Saved data entries
*** Begin section ***
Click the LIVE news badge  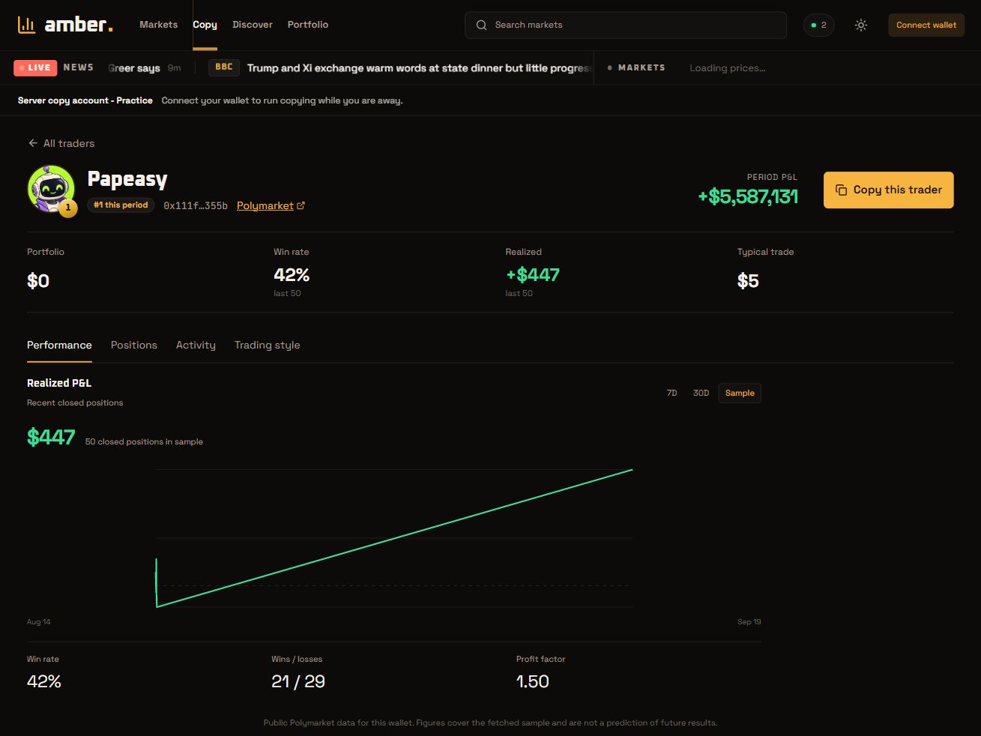(x=35, y=67)
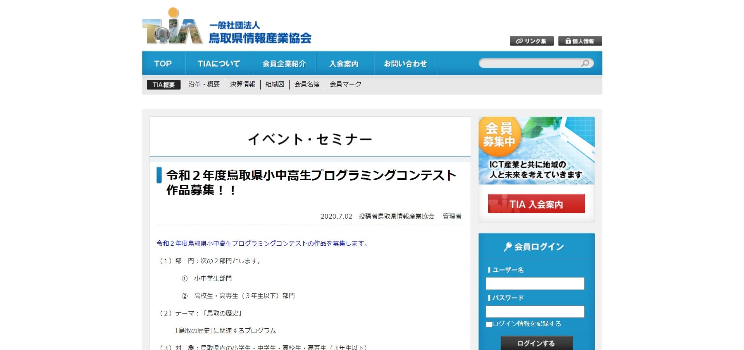This screenshot has height=350, width=744.
Task: Go to the TOP menu item
Action: tap(163, 64)
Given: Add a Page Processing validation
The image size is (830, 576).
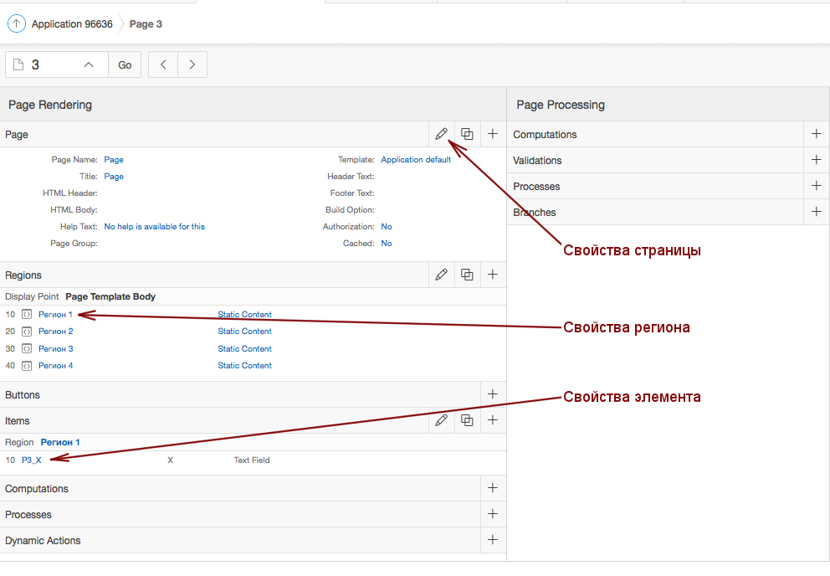Looking at the screenshot, I should pos(817,160).
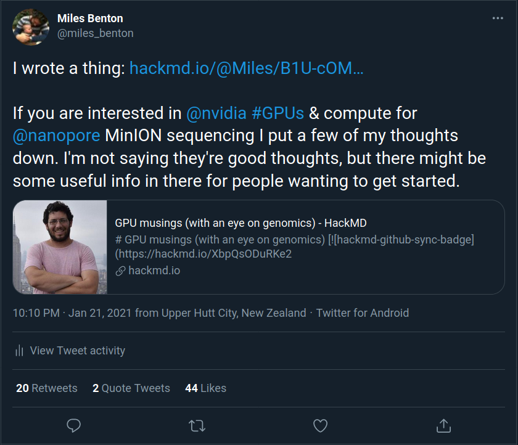Open the @nvidia mention
This screenshot has height=445, width=518.
[x=216, y=113]
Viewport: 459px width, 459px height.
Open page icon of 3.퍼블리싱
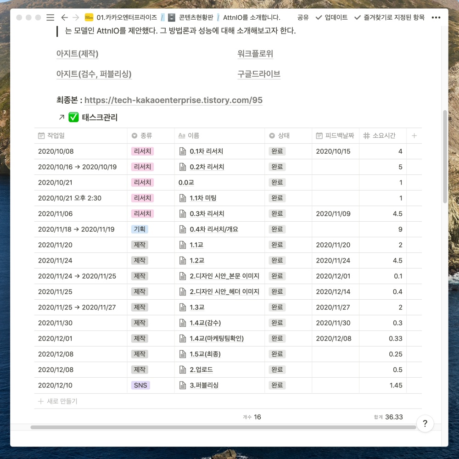183,385
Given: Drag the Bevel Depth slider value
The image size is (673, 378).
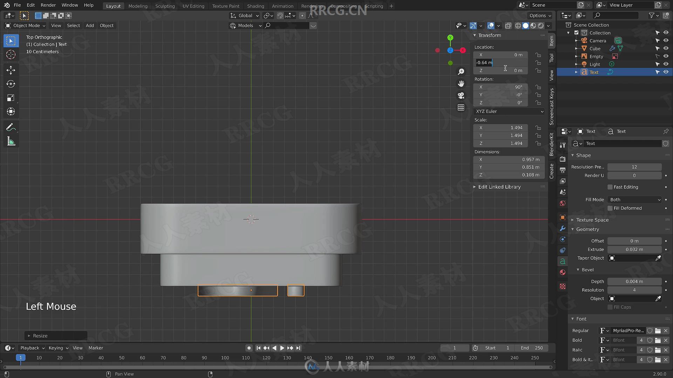Looking at the screenshot, I should click(634, 281).
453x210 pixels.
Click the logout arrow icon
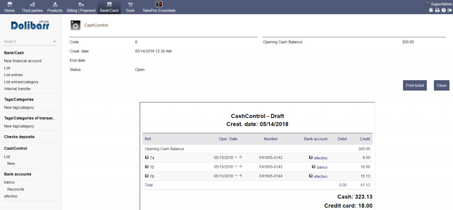(x=449, y=10)
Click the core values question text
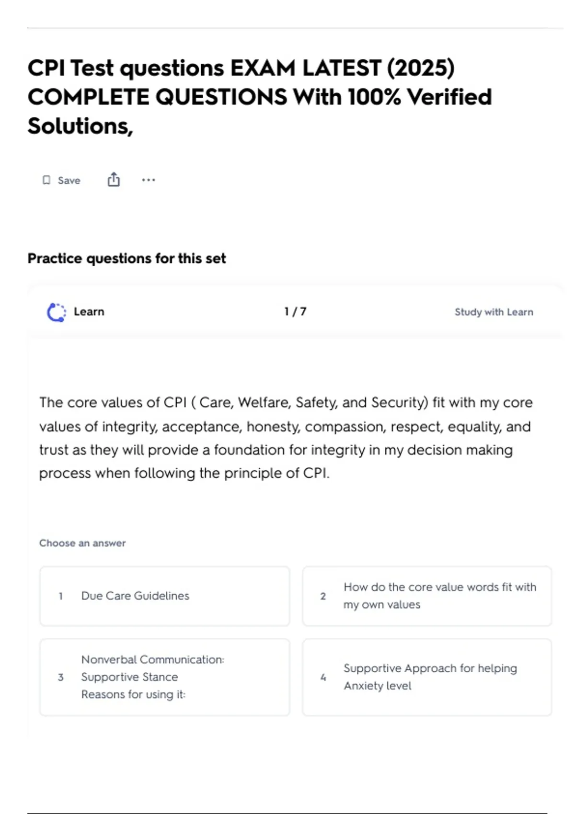The image size is (575, 814). click(286, 438)
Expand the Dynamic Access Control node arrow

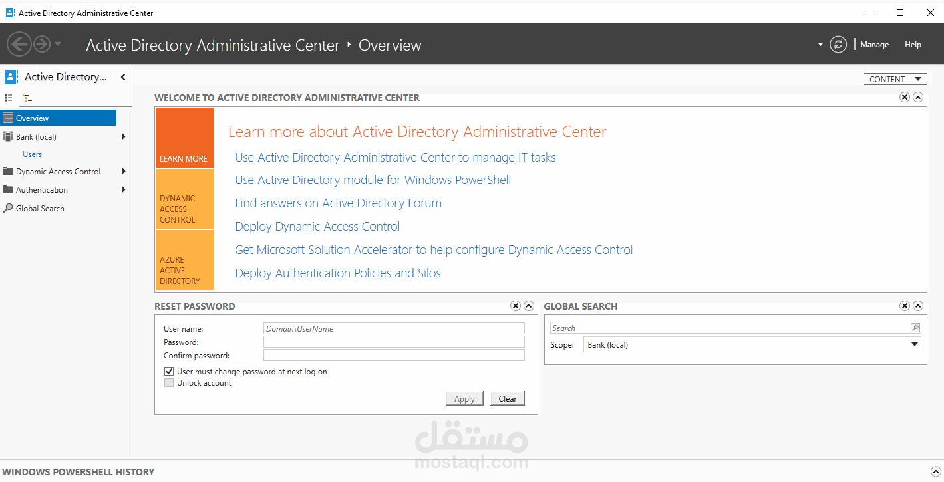124,171
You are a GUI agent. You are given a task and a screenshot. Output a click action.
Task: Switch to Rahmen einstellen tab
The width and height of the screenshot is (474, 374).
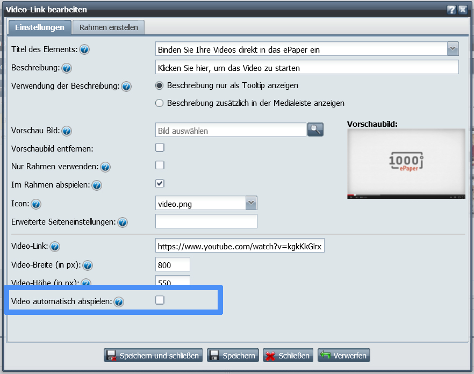click(109, 27)
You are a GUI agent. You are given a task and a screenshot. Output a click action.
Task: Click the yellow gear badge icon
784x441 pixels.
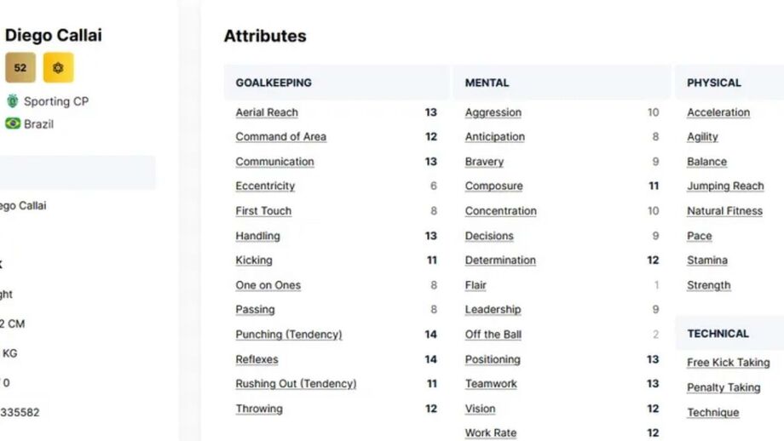pyautogui.click(x=59, y=68)
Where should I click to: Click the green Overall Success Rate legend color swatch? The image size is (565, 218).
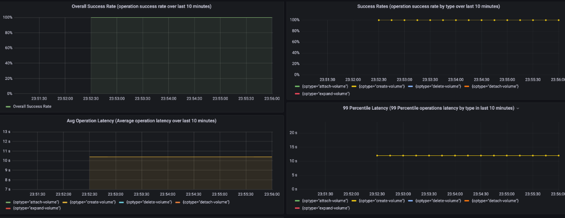8,106
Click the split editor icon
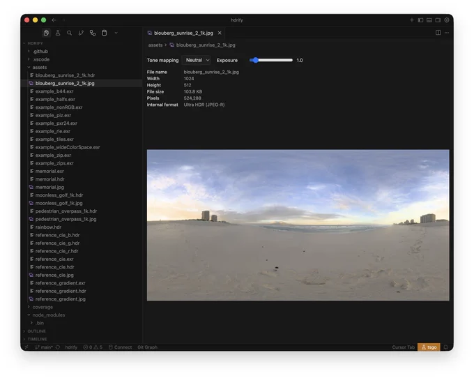Viewport: 474px width, 378px height. (x=438, y=32)

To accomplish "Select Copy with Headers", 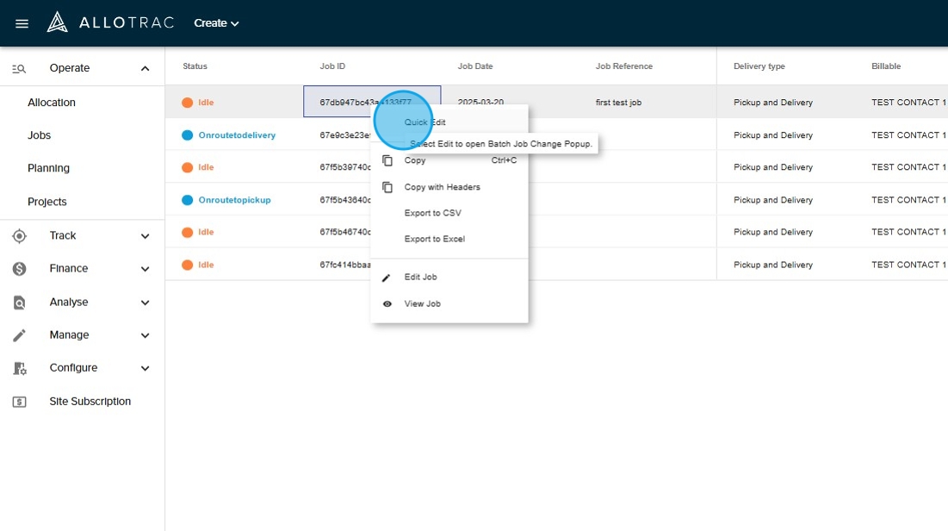I will (442, 187).
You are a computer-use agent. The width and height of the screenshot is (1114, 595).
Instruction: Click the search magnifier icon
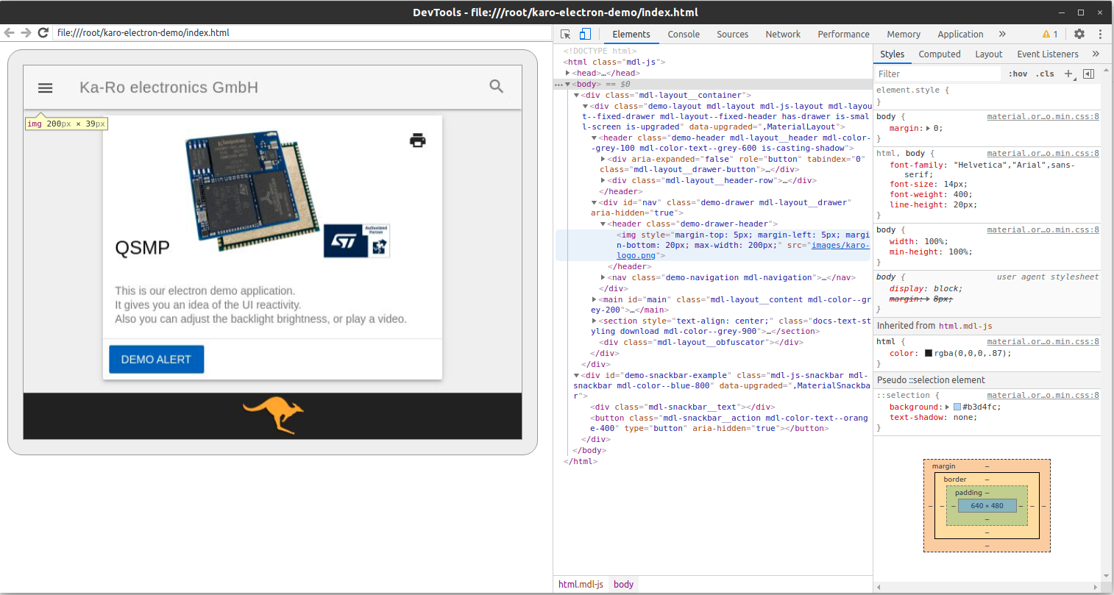pyautogui.click(x=497, y=87)
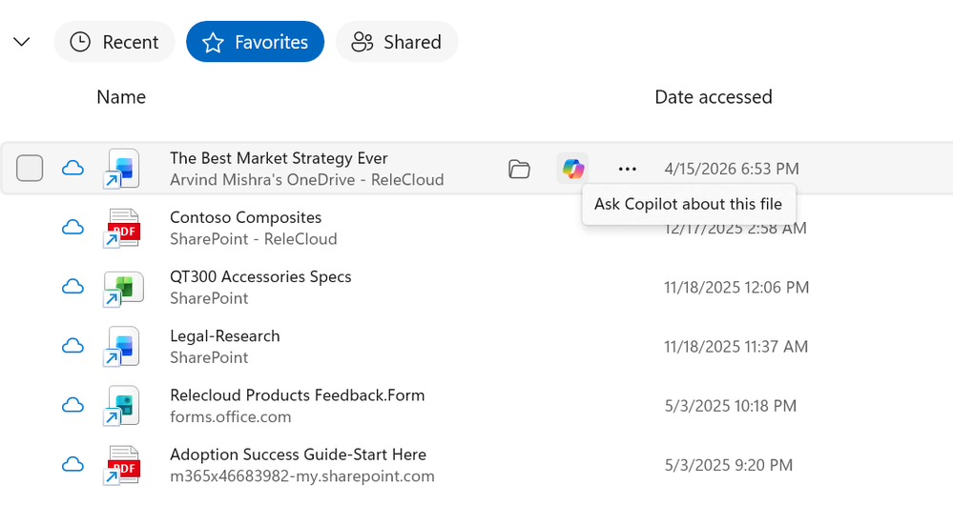The image size is (953, 505).
Task: Sort by the Date accessed column header
Action: point(713,97)
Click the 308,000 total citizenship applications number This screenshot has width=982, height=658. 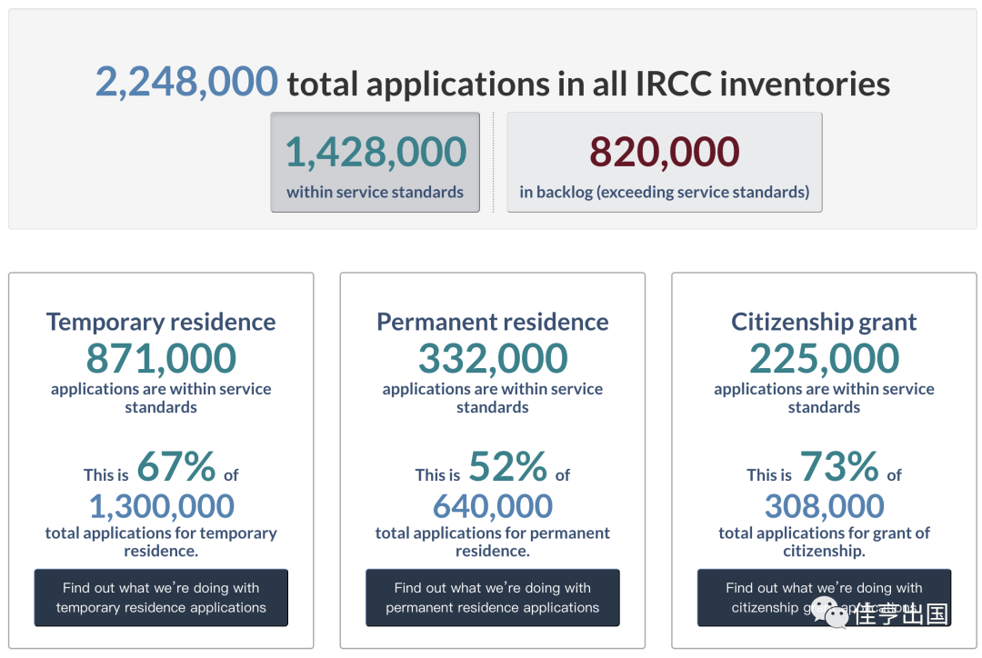click(x=824, y=506)

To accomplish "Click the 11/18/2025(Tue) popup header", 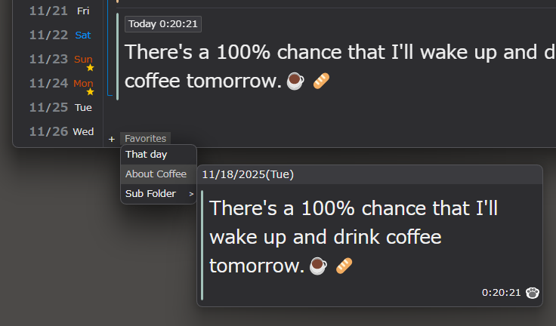I will (x=248, y=175).
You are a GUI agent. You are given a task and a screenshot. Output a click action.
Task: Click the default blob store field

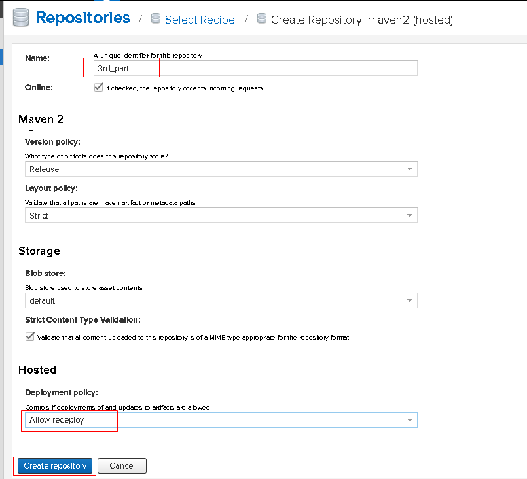(x=221, y=300)
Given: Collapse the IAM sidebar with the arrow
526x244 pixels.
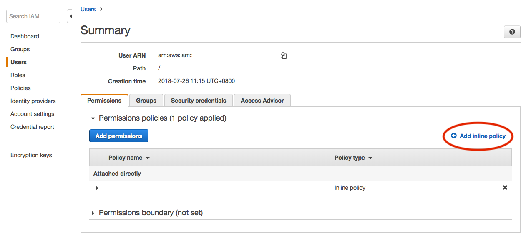Looking at the screenshot, I should coord(70,16).
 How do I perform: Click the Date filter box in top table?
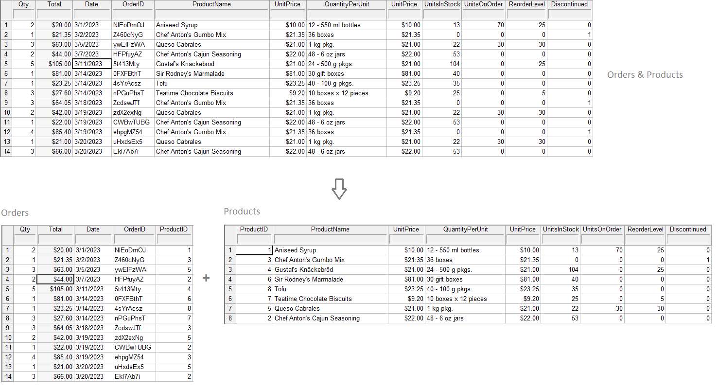(x=91, y=14)
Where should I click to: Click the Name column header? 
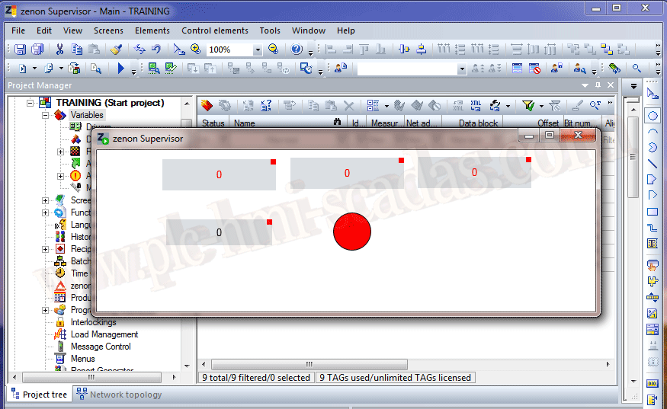(x=245, y=123)
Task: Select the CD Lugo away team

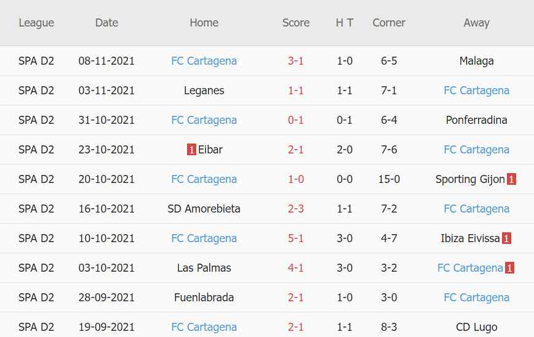Action: tap(476, 327)
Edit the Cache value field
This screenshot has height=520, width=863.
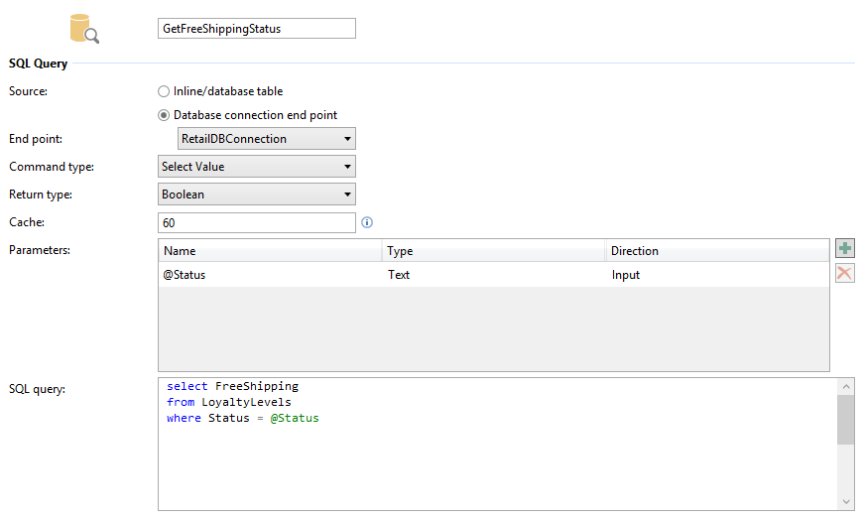click(256, 222)
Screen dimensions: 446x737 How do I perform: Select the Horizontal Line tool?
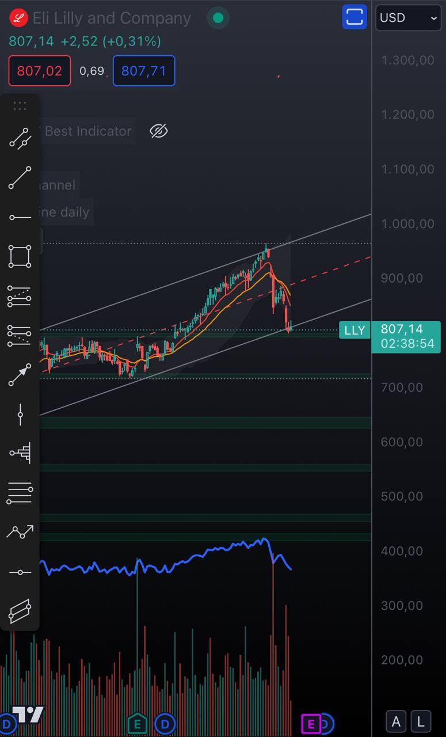20,572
*** End section ***
- [Work to complete]
Retype, word for word, the lines from the one with "Where should I click to: Click the Name" through the last line of the entries above, and only those lines. Leave pictures out.

- [Solution to the exercise]
Where should I click to: Click the Name column header? 
(x=245, y=123)
Task: Select the CD Lugo away team

Action: tap(476, 327)
Edit the Cache value field
This screenshot has height=520, width=863.
click(256, 222)
Screen dimensions: 446x737 How do I perform: Select the Horizontal Line tool?
20,572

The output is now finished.